Chapter 2
Two
E lias
A long, hot shower was all I wanted.
I never tolerated disloyalty. And if it meant covering my hands in blood as I disciplined an idiot who thought he could walk around sharing information not intended for the public, so be it.
The example I set today would make it clear that I tolerated no disrespect from anyone in my organization.
Elimination wasn’t my preferred method. However, I needed to soil my hands to clarify my point in cases like this one.
I hadn’t expectedthe time it had taken to delve into the discipline. Then again, allowing the fucker a quicker death wouldn’t have the intended impact on others who thought to betray me .
Why the fuck my father had favored that moron, I’d never know. My father’s outrage at being deceived amused me. I’d seen it coming but kept quiet, knowing he thought of himself as a pristine judge of character.
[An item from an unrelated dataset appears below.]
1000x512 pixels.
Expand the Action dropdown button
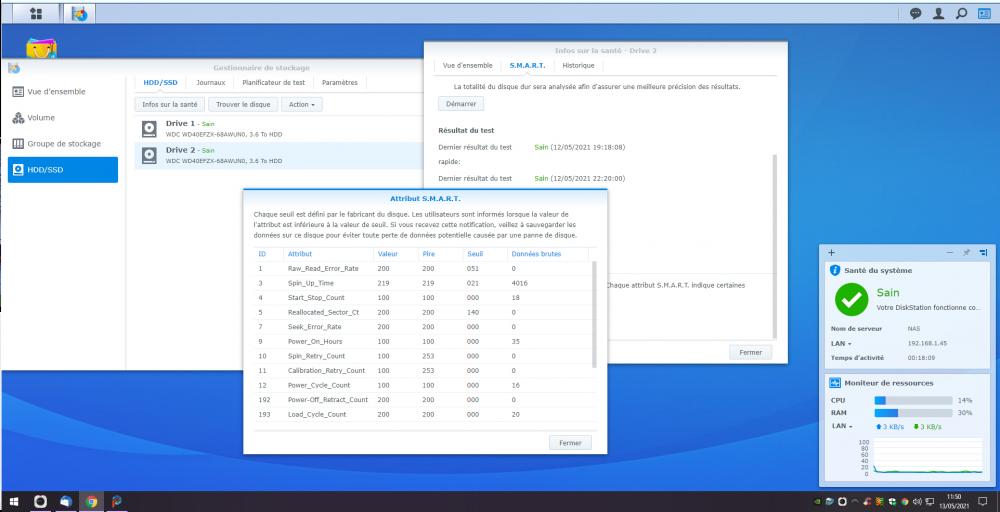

Then again, assholes stuck together. And as long as my father thought he was the boss around here, the head of the Xenos enterprise and our family, I gave him the illusion of appeasing him when I could and cleaned up his messes.
A traitor was a traitor, after all, and I wasn’t called a ruthless killer for nothing.
I passed into the corridor leading to the residential area of the Xenos estate, eyeing the stairs leading to my section of the house.
“Eli? A word,” my father called out, forcing me to pause and curl my lip.
Asshole wanted a word after I cleaned up yet another of his messes.
Was he even aware that the majority of his men thought him weak?
To breathe the same air in a room with the asshole was a vile prospect, but that was the role of an obedient only son. As always, I pushed back the loathing, the hatred, the disgust for the man responsible for half of my DNA and turned to stride in the direction of the hallway leading to my father’s office.
The stench of blood covering my skin wafted up, adding to my annoyance .
I expected some complaints about my appearance and pungent scent. So if I ruined his expensive, plush carpet, it was his fault.
Facing him was my version of torture. I’d allow my disgusting smell to be his.
One guard outside my father’s office inclined his head as I approached and gestured to his pocket, indicating his phone. He was an informant of mine embedded with my father’s men, and it seemed he had some information to share.
Age and circumstance had made my father the head of the family, but everyone involved in our sphere understood who really ran things around here.
It wasn’t him. Ozias Xenos was not the man making this family successful. Due to my blood and sweat, the family rolled in wealth and luxury. Because of my determination and hard work, everyone could live in opulence and with reverence.
Everyone, like the lazy asshole on the other side of that desk.
I entered my father’s office and kept my expression blank as he lifted his face toward me. He cared too much about the past and what everyone around him had. He only prioritized the territories he had no control over instead of developing the areas he ran.
Like a lousy leader.
He sat there expectant, dressed as if he were some elderly statesman ready for a night on the town and without a single care in the world. His office was more of a showpiece surrounded by the luxury of expensive art and antiquities. It was a display of his ego, not of his power, as he believed .
His lip curled as he took in my appearance.
“What is it?” I asked, not giving two shits about speaking to him with respect.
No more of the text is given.